TASK BRIEF: Rewrite every line of the records below as a JSON list of strings, one string per line, leaving out blank lines.

MATERIAL TO PROCESS:
#####

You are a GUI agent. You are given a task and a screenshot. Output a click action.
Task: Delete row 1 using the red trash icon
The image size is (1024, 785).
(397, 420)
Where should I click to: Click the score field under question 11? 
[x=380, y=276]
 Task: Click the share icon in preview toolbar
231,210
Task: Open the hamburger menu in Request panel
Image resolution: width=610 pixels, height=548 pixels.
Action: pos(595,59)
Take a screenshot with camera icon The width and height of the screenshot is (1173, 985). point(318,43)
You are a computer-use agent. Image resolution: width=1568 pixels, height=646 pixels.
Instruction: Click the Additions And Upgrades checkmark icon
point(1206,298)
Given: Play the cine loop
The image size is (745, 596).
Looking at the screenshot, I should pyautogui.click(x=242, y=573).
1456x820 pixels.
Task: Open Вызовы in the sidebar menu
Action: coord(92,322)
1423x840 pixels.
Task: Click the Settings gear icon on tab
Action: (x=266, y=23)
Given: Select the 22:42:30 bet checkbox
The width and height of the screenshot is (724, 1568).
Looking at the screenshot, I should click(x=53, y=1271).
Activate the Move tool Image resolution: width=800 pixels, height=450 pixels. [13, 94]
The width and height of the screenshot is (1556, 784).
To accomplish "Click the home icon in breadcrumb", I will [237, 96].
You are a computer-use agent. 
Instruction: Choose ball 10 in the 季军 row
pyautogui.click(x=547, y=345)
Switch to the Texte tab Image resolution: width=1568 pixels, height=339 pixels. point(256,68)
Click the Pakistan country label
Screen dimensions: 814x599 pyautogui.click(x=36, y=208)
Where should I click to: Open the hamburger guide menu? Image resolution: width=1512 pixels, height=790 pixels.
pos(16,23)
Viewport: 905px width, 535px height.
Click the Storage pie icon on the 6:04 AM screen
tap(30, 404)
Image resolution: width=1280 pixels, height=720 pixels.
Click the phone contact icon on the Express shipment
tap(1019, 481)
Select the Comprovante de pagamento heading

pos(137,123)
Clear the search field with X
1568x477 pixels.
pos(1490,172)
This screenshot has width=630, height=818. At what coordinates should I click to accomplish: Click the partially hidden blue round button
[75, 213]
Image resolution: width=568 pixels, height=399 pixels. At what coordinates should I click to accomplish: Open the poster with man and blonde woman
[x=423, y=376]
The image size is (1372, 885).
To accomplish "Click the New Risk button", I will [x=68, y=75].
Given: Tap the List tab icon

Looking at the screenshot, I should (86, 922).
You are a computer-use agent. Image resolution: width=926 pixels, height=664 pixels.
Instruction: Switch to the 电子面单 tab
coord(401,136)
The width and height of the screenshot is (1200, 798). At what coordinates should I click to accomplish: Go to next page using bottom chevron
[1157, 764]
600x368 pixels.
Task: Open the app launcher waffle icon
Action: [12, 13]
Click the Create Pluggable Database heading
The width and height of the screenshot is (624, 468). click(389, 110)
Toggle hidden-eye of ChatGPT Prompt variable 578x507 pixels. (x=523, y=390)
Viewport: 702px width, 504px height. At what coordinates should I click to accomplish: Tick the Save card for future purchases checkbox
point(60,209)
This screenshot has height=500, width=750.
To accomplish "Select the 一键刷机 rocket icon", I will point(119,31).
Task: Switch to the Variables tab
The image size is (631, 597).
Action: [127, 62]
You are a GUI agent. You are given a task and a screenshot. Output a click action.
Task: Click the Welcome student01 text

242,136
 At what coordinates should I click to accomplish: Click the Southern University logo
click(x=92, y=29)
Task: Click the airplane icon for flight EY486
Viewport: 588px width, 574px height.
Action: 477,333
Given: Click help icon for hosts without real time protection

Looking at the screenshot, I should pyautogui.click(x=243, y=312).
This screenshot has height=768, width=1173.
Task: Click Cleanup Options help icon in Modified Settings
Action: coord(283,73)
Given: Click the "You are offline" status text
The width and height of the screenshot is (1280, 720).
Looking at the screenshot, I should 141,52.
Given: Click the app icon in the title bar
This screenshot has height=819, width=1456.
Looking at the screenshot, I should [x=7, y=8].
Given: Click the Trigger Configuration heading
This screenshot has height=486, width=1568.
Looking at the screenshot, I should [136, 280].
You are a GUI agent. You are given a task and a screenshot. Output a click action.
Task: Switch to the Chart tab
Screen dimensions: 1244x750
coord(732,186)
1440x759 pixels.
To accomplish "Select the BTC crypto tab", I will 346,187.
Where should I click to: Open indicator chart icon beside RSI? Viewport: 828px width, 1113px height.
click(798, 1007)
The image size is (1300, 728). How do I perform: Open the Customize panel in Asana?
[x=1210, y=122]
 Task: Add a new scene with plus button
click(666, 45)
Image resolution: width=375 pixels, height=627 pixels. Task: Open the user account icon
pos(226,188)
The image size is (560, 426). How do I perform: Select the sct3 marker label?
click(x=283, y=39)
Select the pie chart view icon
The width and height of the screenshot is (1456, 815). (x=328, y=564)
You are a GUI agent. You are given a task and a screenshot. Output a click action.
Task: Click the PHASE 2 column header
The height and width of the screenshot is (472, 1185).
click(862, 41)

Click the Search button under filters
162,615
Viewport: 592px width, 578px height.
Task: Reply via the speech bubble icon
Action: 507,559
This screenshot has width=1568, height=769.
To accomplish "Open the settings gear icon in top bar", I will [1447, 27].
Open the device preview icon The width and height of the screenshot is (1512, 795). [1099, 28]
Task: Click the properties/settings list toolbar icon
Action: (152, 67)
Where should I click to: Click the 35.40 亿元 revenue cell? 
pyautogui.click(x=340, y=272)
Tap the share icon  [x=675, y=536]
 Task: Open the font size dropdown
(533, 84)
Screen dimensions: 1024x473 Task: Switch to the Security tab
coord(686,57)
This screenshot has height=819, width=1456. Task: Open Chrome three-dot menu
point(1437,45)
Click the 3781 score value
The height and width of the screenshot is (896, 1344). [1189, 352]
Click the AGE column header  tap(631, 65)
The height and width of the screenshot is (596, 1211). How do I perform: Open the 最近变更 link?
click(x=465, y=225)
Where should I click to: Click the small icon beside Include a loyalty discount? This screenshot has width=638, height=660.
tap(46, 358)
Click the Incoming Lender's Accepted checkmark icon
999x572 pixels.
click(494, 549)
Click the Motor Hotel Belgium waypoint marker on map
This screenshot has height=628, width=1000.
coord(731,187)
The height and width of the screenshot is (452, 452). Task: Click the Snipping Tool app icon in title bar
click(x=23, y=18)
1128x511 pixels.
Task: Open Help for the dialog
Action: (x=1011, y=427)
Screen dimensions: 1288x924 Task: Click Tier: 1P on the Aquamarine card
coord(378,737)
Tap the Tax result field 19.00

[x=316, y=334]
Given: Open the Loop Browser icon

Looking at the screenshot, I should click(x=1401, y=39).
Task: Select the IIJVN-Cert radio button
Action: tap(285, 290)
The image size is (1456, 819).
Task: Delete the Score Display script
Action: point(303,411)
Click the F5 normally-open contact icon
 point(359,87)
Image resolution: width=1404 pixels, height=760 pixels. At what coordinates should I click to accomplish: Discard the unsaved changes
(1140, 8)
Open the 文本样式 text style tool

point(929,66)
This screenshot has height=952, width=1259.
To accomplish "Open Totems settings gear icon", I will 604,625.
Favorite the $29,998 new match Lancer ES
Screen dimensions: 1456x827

#####

SOLUTION:
[
  "You are a GUI agent. You are given a task and a screenshot. Output a click action.",
  "Task: Delete row 1 using the red trash icon",
  "The image size is (1024, 785).",
  "(397, 420)",
  "Where should I click to: Click the score field under question 11? ",
  "[x=380, y=276]",
  " Task: Click the share icon in preview toolbar",
  "231,210",
  "Task: Open the hamburger menu in Request panel",
  "Image resolution: width=610 pixels, height=548 pixels.",
  "Action: pos(595,59)",
  "Take a screenshot with camera icon The width and height of the screenshot is (1173, 985). point(318,43)",
  "You are a computer-use agent. Image resolution: width=1568 pixels, height=646 pixels.",
  "Instruction: Click the Additions And Upgrades checkmark icon",
  "point(1206,298)",
  "Given: Play the cine loop",
  "The image size is (745, 596).",
  "Looking at the screenshot, I should pyautogui.click(x=242, y=573).",
  "1456x820 pixels.",
  "Task: Open Вызовы in the sidebar menu",
  "Action: coord(92,322)",
  "1423x840 pixels.",
  "Task: Click the Settings gear icon on tab",
  "Action: (x=266, y=23)",
  "Given: Select the 22:42:30 bet checkbox",
  "The width and height of the screenshot is (724, 1568).",
  "Looking at the screenshot, I should click(x=53, y=1271).",
  "Activate the Move tool Image resolution: width=800 pixels, height=450 pixels. [13, 94]",
  "The width and height of the screenshot is (1556, 784).",
  "To accomplish \"Click the home icon in breadcrumb\", I will [237, 96].",
  "You are a computer-use agent. ",
  "Instruction: Choose ball 10 in the 季军 row",
  "pyautogui.click(x=547, y=345)",
  "Switch to the Texte tab Image resolution: width=1568 pixels, height=339 pixels. point(256,68)",
  "Click the Pakistan country label",
  "Screen dimensions: 814x599 pyautogui.click(x=36, y=208)",
  "Where should I click to: Open the hamburger guide menu? Image resolution: width=1512 pixels, height=790 pixels.",
  "pos(16,23)",
  "Viewport: 905px width, 535px height.",
  "Click the Storage pie icon on the 6:04 AM screen",
  "tap(30, 404)",
  "Image resolution: width=1280 pixels, height=720 pixels.",
  "Click the phone contact icon on the Express shipment",
  "tap(1019, 481)",
  "Select the Comprovante de pagamento heading",
  "pos(137,123)",
  "Clear the search field with X",
  "1568x477 pixels.",
  "pos(1490,172)",
  "This screenshot has width=630, height=818. At what coordinates should I click to accomplish: Click the partially hidden blue round button",
  "[75, 213]",
  "Image resolution: width=568 pixels, height=399 pixels. At what coordinates should I click to accomplish: Open the poster with man and blonde woman",
  "[x=423, y=376]",
  "The image size is (1372, 885).",
  "To accomplish \"Click the New Risk button\", I will [x=68, y=75].",
  "Given: Tap the List tab icon",
  "Looking at the screenshot, I should (86, 922).",
  "You are a computer-use agent. Image resolution: width=926 pixels, height=664 pixels.",
  "Instruction: Switch to the 电子面单 tab",
  "coord(401,136)",
  "The width and height of the screenshot is (1200, 798). At what coordinates should I click to accomplish: Go to next page using bottom chevron",
  "[1157, 764]",
  "600x368 pixels.",
  "Task: Open the app launcher waffle icon",
  "Action: [12, 13]",
  "Click the Create Pluggable Database heading",
  "The width and height of the screenshot is (624, 468). click(389, 110)",
  "Toggle hidden-eye of ChatGPT Prompt variable 578x507 pixels. (x=523, y=390)",
  "Viewport: 702px width, 504px height. At what coordinates should I click to accomplish: Tick the Save card for future purchases checkbox",
  "point(60,209)",
  "This screenshot has height=500, width=750.",
  "To accomplish \"Select the 一键刷机 rocket icon\", I will point(119,31).",
  "Task: Switch to the Variables tab",
  "The image size is (631, 597).",
  "Action: [127, 62]",
  "You are a GUI agent. You are given a task and a screenshot. Output a click action.",
  "Task: Click the Welcome student01 text",
  "242,136",
  " At what coordinates should I click to accomplish: Click the Southern University logo",
  "click(x=92, y=29)",
  "Task: Click the airplane icon for flight EY486",
  "Viewport: 588px width, 574px height.",
  "Action: 477,333",
  "Given: Click help icon for hosts without real time protection",
  "Looking at the screenshot, I should pyautogui.click(x=243, y=312).",
  "This screenshot has height=768, width=1173.",
  "Task: Click Cleanup Options help icon in Modified Settings",
  "Action: coord(283,73)",
  "Given: Click the \"You are offline\" status text",
  "The width and height of the screenshot is (1280, 720).",
  "Looking at the screenshot, I should 141,52.",
  "Given: Click the app icon in the title bar",
  "This screenshot has height=819, width=1456.",
  "Looking at the screenshot, I should [x=7, y=8].",
  "Given: Click the Trigger Configuration heading",
  "This screenshot has height=486, width=1568.",
  "Looking at the screenshot, I should [136, 280].",
  "You are a GUI agent. You are given a task and a screenshot. Output a click action.",
  "Task: Switch to the Chart tab",
  "Screen dimensions: 1244x750",
  "coord(732,186)",
  "1440x759 pixels.",
  "To accomplish \"Select the BTC crypto tab\", I will 346,187.",
  "Where should I click to: Open indicator chart icon beside RSI? Viewport: 828px width, 1113px height.",
  "click(798, 1007)",
  "The image size is (1300, 728). How do I perform: Open the Customize panel in Asana?",
  "[x=1210, y=122]",
  " Task: Add a new scene with plus button",
  "click(666, 45)",
  "Image resolution: width=375 pixels, height=627 pixels. Task: Open the user account icon",
  "pos(226,188)",
  "The image size is (560, 426). How do I perform: Select the sct3 marker label?",
  "click(x=283, y=39)",
  "Select the pie chart view icon",
  "The width and height of the screenshot is (1456, 815). (x=328, y=564)",
  "You are a GUI agent. You are given a task and a screenshot. Output a click action.",
  "Task: Click the PHASE 2 column header",
  "The height and width of the screenshot is (472, 1185).",
  "click(862, 41)",
  "Click the Search button under filters",
  "162,615",
  "Viewport: 592px width, 578px height.",
  "Task: Reply via the speech bubble icon",
  "Action: 507,559",
  "This screenshot has width=1568, height=769.",
  "To accomplish \"Open the settings gear icon in top bar\", I will [1447, 27].",
  "Open the device preview icon The width and height of the screenshot is (1512, 795). [1099, 28]",
  "Task: Click the properties/settings list toolbar icon",
  "Action: (152, 67)",
  "Where should I click to: Click the 35.40 亿元 revenue cell? ",
  "pyautogui.click(x=340, y=272)",
  "Tap the share icon  [x=675, y=536]",
  " Task: Open the font size dropdown",
  "(533, 84)",
  "Screen dimensions: 1024x473 Task: Switch to the Security tab",
  "coord(686,57)",
  "This screenshot has height=819, width=1456. Task: Open Chrome three-dot menu",
  "point(1437,45)",
  "Click the 3781 score value",
  "The height and width of the screenshot is (896, 1344). [1189, 352]",
  "Click the AGE column header  tap(631, 65)",
  "The height and width of the screenshot is (596, 1211). How do I perform: Open the 最近变更 link?",
  "click(x=465, y=225)",
  "Where should I click to: Click the small icon beside Include a loyalty discount? This screenshot has width=638, height=660.",
  "tap(46, 358)",
  "Click the Incoming Lender's Accepted checkmark icon",
  "999x572 pixels.",
  "click(494, 549)",
  "Click the Motor Hotel Belgium waypoint marker on map",
  "This screenshot has height=628, width=1000.",
  "coord(731,187)",
  "The height and width of the screenshot is (452, 452). Task: Click the Snipping Tool app icon in title bar",
  "click(x=23, y=18)",
  "1128x511 pixels.",
  "Task: Open Help for the dialog",
  "Action: (x=1011, y=427)",
  "Screen dimensions: 1288x924 Task: Click Tier: 1P on the Aquamarine card",
  "coord(378,737)",
  "Tap the Tax result field 19.00",
  "[x=316, y=334]",
  "Given: Open the Loop Browser icon",
  "Looking at the screenshot, I should click(x=1401, y=39).",
  "Task: Select the IIJVN-Cert radio button",
  "Action: tap(285, 290)",
  "The image size is (1456, 819).",
  "Task: Delete the Score Display script",
  "Action: point(303,411)",
  "Click the F5 normally-open contact icon",
  " point(359,87)",
  "Image resolution: width=1404 pixels, height=760 pixels. At what coordinates should I click to accomplish: Discard the unsaved changes",
  "(1140, 8)",
  "Open the 文本样式 text style tool",
  "point(929,66)",
  "This screenshot has height=952, width=1259.",
  "To accomplish \"Open Totems settings gear icon\", I will 604,625.",
  "Favorite the $29,998 new match Lancer ES",
  "Screen dimensions: 1456x827"
]